Project: The Culture Now Project: High speed / small town
Location: Merced, CA
Designers: Dylan Barlow, Wayne Ko, Sepa Sama
Year: 2011
Program: University of California, Los Angeles
Faculty Advisors: Thom Mayne, Karen Lohrmann
Website: www.suprastudio.aud.ucla.edu/

Project Description: Connecting isolated opportunities to create integrative solutions: How high speed rail and a state university will change the culture of California.

NEW GROWTH
Located in California’s agricultural heartland, the city of Merced is experiencing rapid transformation from rural town to urban campus. With the establishment of the newest University of California campus in 2005 and a proposed station for the state’s high-speed rail line, a city once recognized only for agricultural production has been expanding quickly into the 21st century.

PROVIDING THE CONDUIT
With the proposed high speed rail system, Merced’s access to the economic and cultural hubs of the San Francisco Bay Area and Los Angeles becomes possible. The high speed rail provides the conduit for expanding the reach of students attending a university founded on research and innovation. The rail station and university act as catalysts for High Speed Small Town’s proposed small town growth.

SYMBIOTIC EXPANSION
Rejecting existing plans that separate the city and university by a $400 million highway, High Speed Small Town aligns diverse interests into a hybrid urban system that encourages shared infrastructures and symbiotic expansion of education and culture.

A MODEL FOR INTEGRATED GROWTH.
This approach for Merced’s future growth engages three central components: the city, the rail station, and the university. By extending agricultural crops from the existing city’s edge and centralizing the university’s infrastructure, we create an integrated model for landscape preservation, city expansion and university outreach.

ACTIVATE THE DIALOGUE.
Merced has the potential to expand the dialogue for how a hinterland city can utilize existing assets and shared infrastructure to represent the twenty-first century high-speed university. What happens when extreme growth meets successful agriculture? How do you deal with the future now? How does a city prepare? High Speed Small Town seeks to explore and answer these questions.

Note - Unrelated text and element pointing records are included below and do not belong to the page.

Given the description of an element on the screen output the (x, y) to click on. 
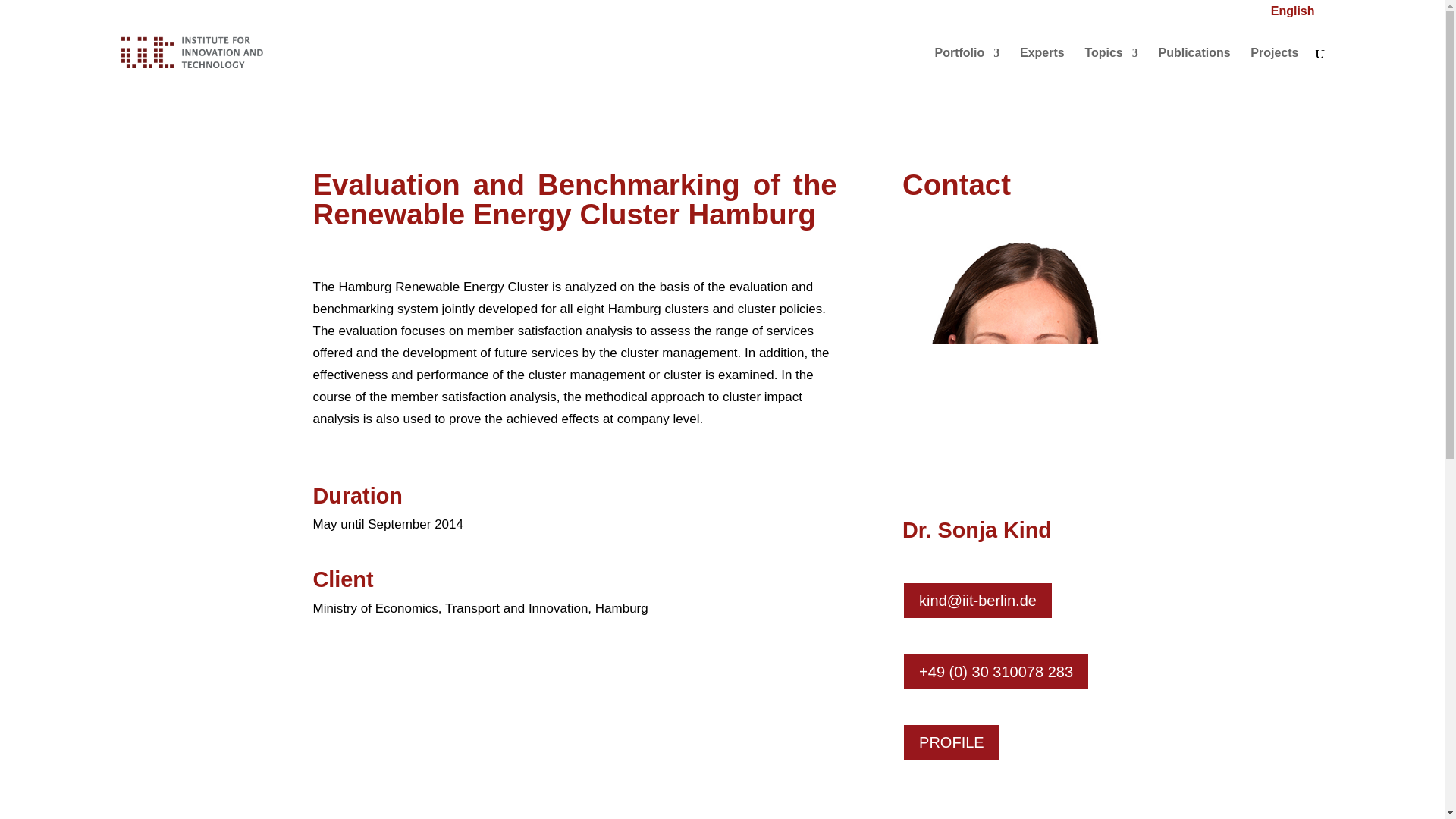
Projects (1274, 65)
English (1292, 15)
PROFILE (951, 742)
Deutsch (1351, 15)
Portfolio (966, 65)
Publications (1194, 65)
Topics (1110, 65)
Experts (1042, 65)
Given the description of an element on the screen output the (x, y) to click on. 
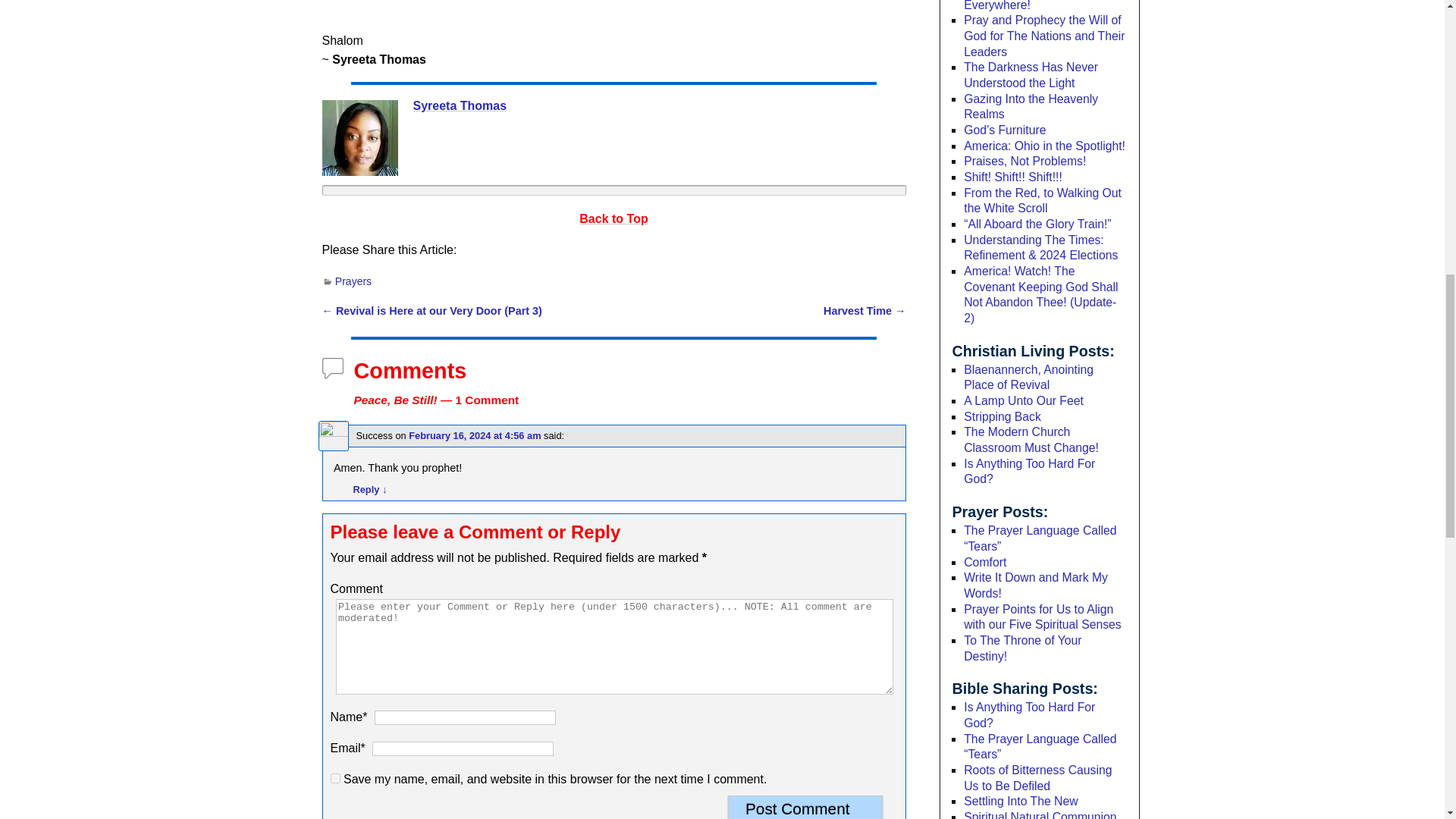
Post Comment (805, 806)
yes (335, 777)
Link to Syreeta Thomas on Facebook (359, 137)
Given the description of an element on the screen output the (x, y) to click on. 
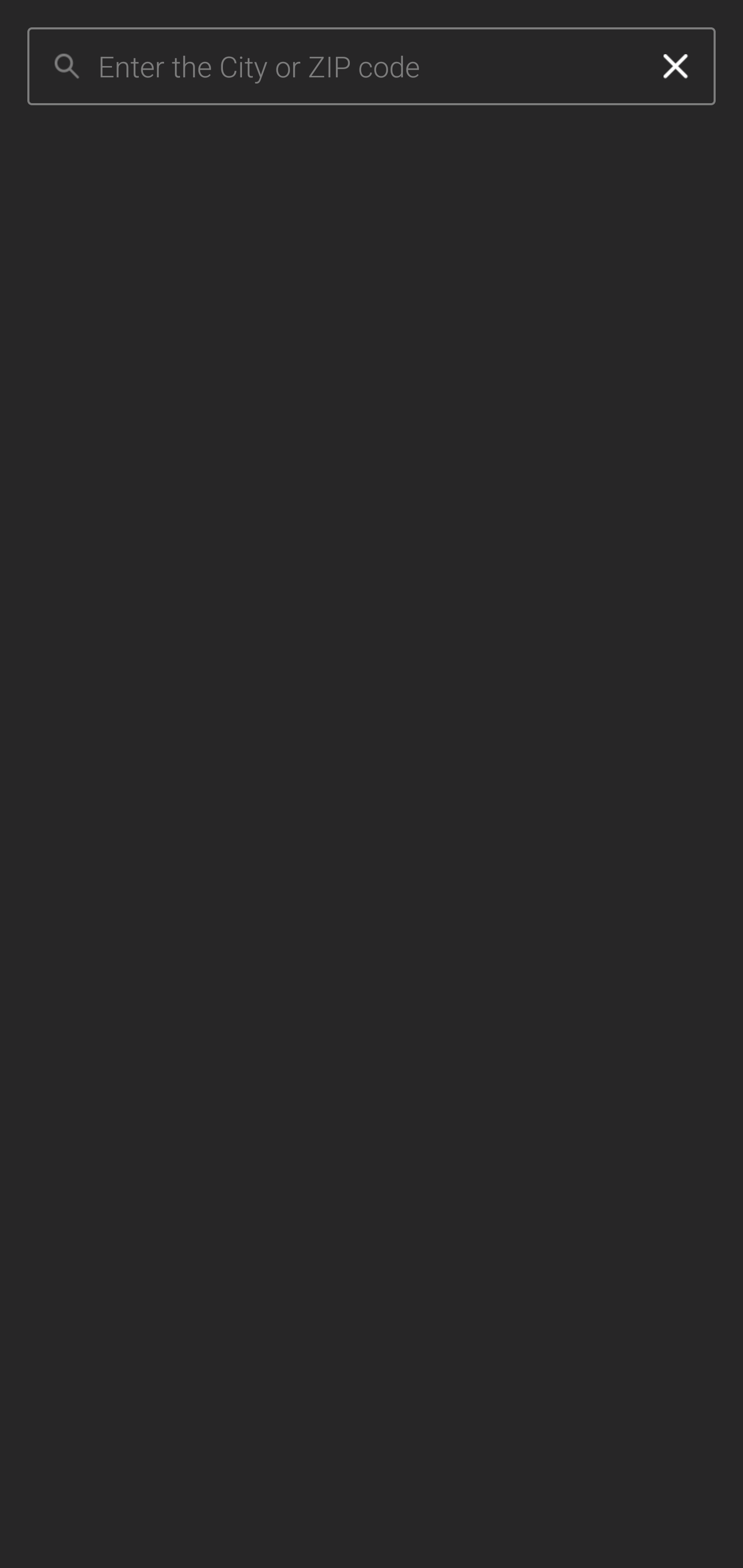
Enter the City or ZIP code (367, 66)
Given the description of an element on the screen output the (x, y) to click on. 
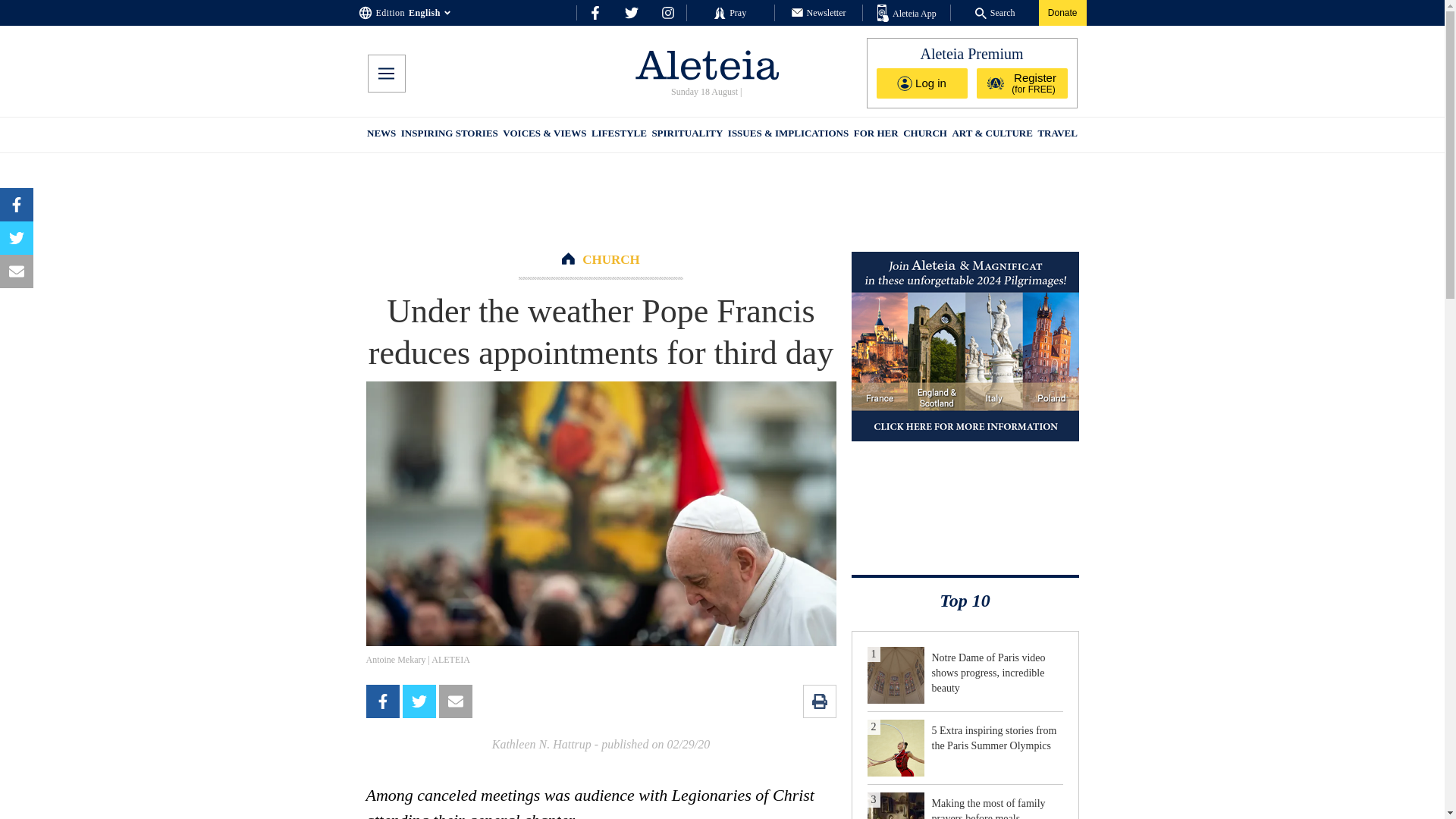
social-tw-top-row (631, 12)
TRAVEL (1056, 134)
FOR HER (875, 134)
Kathleen N. Hattrup (541, 744)
CHURCH (611, 259)
Pray (729, 12)
Search (994, 12)
Donate (1062, 12)
social-fb-top-row (595, 12)
social-ig-top-row (668, 12)
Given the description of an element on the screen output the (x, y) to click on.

Project Background: This project is one of eight proposals presented under the 2010-2011 UCLA MArch II Suprastudio. From August 2010 to June 2011, Thom Mayne, Design Director of Morphosis, Karen Lohrmann, and a group of advisors have been leading fourteen post graduate architecture and urban design graduate students in an inquiry about the dynamics of culture now. The project is going forward next year to include thirteen other universities with the hope of creating an extensive discussion about contemporary culture and the nature of American cities. Additional work and information is available for download on the suprastudio website.

Image Captions:
Image 1: City Analysis: Observing the Geography, city image, cultural climate, and local leadership a strange network of possibilities is formed.
Image 2: California re-organized: With the advent of hi-speed rail travel, the city of Merced, CA will be an hour away from Los Angeles, and San Francisco. This infrastructural addition will dramatically change California’s cultural landscape.
Image 3: Move the UC into the city: Both the University and the city are growing. We propose a symbiotic expansion of both and suggest the UC align with the city. If the city is integrated with the University then precious farm land may be preserved and the city will have opportunities to intensify.
Image 4: Proposed timeline: Growth pattern are re-thought over the course of 50 years. Out model shows the university moving into the city.
Image 5: Save some money: The city is proposing to build two majors roads to connect the university and the city. These new roads will be expensive and they will also cause the city to consume farmland. This could be avoided by mobbing the University into the city.
Image 6: Merced 2050: A hybrid model of dense city and agriculture is very appropriate and positions Merced as a culturally unique place in California.